> To do
Could you copy out, unchanged, the part of the listing below that opens with the line containing "I will 417,538." and closes with the line containing "click(x=488, y=152)", including both of those lines?
□ □ □
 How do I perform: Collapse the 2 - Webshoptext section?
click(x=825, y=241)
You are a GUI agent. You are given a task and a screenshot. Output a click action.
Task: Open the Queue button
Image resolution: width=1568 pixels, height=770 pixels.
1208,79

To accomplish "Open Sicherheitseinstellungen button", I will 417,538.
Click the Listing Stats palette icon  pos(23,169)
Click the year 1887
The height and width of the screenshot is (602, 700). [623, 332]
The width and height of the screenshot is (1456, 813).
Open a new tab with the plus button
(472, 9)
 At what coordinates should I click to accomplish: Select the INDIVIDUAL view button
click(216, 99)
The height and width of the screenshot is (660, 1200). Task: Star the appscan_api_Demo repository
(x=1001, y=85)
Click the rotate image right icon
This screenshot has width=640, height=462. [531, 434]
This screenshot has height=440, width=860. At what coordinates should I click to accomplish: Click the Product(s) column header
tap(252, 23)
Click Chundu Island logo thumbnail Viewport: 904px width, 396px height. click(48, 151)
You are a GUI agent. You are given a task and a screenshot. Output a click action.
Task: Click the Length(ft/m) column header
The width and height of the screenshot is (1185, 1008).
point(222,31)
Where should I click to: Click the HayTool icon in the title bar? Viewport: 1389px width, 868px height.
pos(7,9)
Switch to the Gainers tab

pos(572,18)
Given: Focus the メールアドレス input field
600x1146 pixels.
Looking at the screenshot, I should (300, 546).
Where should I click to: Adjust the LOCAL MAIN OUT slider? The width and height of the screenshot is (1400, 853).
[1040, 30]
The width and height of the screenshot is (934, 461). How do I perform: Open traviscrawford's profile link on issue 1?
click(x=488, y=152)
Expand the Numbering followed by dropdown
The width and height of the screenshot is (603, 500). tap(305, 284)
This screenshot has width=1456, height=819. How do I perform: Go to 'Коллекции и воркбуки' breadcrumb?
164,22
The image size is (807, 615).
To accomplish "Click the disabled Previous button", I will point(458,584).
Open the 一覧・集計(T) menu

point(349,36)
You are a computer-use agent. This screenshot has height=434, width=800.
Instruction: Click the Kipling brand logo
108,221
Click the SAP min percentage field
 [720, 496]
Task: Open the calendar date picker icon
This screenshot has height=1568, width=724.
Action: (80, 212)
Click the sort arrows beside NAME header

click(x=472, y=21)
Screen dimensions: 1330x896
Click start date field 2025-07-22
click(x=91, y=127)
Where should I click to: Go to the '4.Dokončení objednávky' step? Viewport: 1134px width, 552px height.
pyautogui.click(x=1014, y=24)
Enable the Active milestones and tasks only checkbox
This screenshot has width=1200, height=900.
□ □ □
> Output for this exercise
To accomplish "Open Sicherheitseinstellungen button", I will 417,538.
Click the Listing Stats palette icon  pos(23,169)
Click the year 1887
The height and width of the screenshot is (602, 700). [623, 332]
The width and height of the screenshot is (1456, 813).
Open a new tab with the plus button
(472, 9)
 At what coordinates should I click to accomplish: Select the INDIVIDUAL view button
click(216, 99)
The height and width of the screenshot is (660, 1200). Task: Star the appscan_api_Demo repository
(x=1001, y=85)
Click the rotate image right icon
This screenshot has width=640, height=462. [531, 434]
This screenshot has height=440, width=860. At what coordinates should I click to accomplish: Click the Product(s) column header
tap(252, 23)
Click Chundu Island logo thumbnail Viewport: 904px width, 396px height. click(48, 151)
You are a GUI agent. You are given a task and a screenshot. Output a click action.
Task: Click the Length(ft/m) column header
The width and height of the screenshot is (1185, 1008).
point(222,31)
Where should I click to: Click the HayTool icon in the title bar? Viewport: 1389px width, 868px height.
pos(7,9)
Switch to the Gainers tab

pos(572,18)
Given: Focus the メールアドレス input field
600x1146 pixels.
Looking at the screenshot, I should (300, 546).
Where should I click to: Adjust the LOCAL MAIN OUT slider? The width and height of the screenshot is (1400, 853).
[1040, 30]
The width and height of the screenshot is (934, 461). How do I perform: Open traviscrawford's profile link on issue 1?
click(x=488, y=152)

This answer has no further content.